» Short problem: From the XSBench release notes below, repeat the passage starting with "Note that the" and going on through "have been developed.".

» Text shown:
Note that the accelerator-oriented models only implement the event
based model of parallelism, as this model is expected to be
superior to the history-based model for accelerator architectures.
As such, running with the accelerator models will require the
"-m event" flag to be used.
- (Optimization) For the CUDA and openmp-threading code bases,
several different optimized kernel variants have been developed.
These optimized kernels can be selected with the "-k <kernel ID #>"
argument. The optimized kernels work by sorting values by energy
and material to reduce thread divergence and greatly improve
cache locality. All baseline (default) kernel (-k 0) is generally
the same across all programming models. In a future release, we
plan on implementing these optimizations for all programming models
if possible.
- (Feature) Verification mode is now default and required, so is no
longer an option in the Makefile. A new and faster method of
verifying results was developed and added, making it have much less
of an impact on performance than the previous methods did. As the
new method generates a different hash than the old one, the expected
has values have changed in v19.
- (Feature) Changed the binary file read/write capability in XSBench
to be a command line argument rather than requiring re-compilation
with makefile flags. This can be set with the "-b <read, write>"
argument.
- (Removal) Removed PAPI performance counters from code and Makefile.
- (Removal) A number of optional/outdated Makefile options were
removed in an effort to clean up the code base and simplify things.
- (Feature) To service the new verification mode, a new PRNG scheme
has been implemented. We now use a specific LCG for all random
number generation rather than relying on C standard rand() for
some parts of initialization. Additionally, instead of selecting
seeds by thread ID, we now base the PRNG stream off of a single
seed that gets forwarded using a log(N) algorithm. This ensures
that each sample is uncorrelated so will better ensure the randomness
of our energy and material samples as compared to the old scheme.

» Data lines:
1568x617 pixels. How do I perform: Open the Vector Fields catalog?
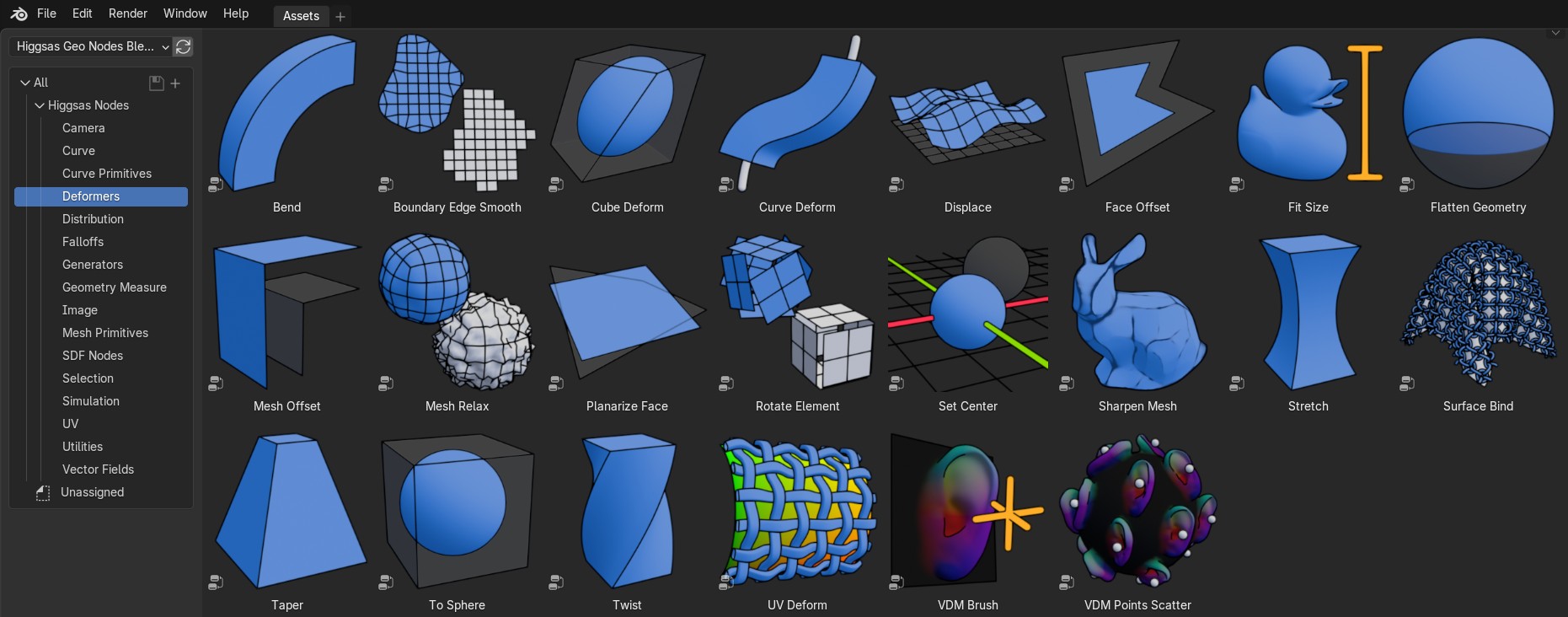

» Solution for this task:
Note that the accelerator-oriented models only implement the event
based model of parallelism, as this model is expected to be
superior to the history-based model for accelerator architectures.
As such, running with the accelerator models will require the
"-m event" flag to be used.
- (Optimization) For the CUDA and openmp-threading code bases,
several different optimized kernel variants have been developed.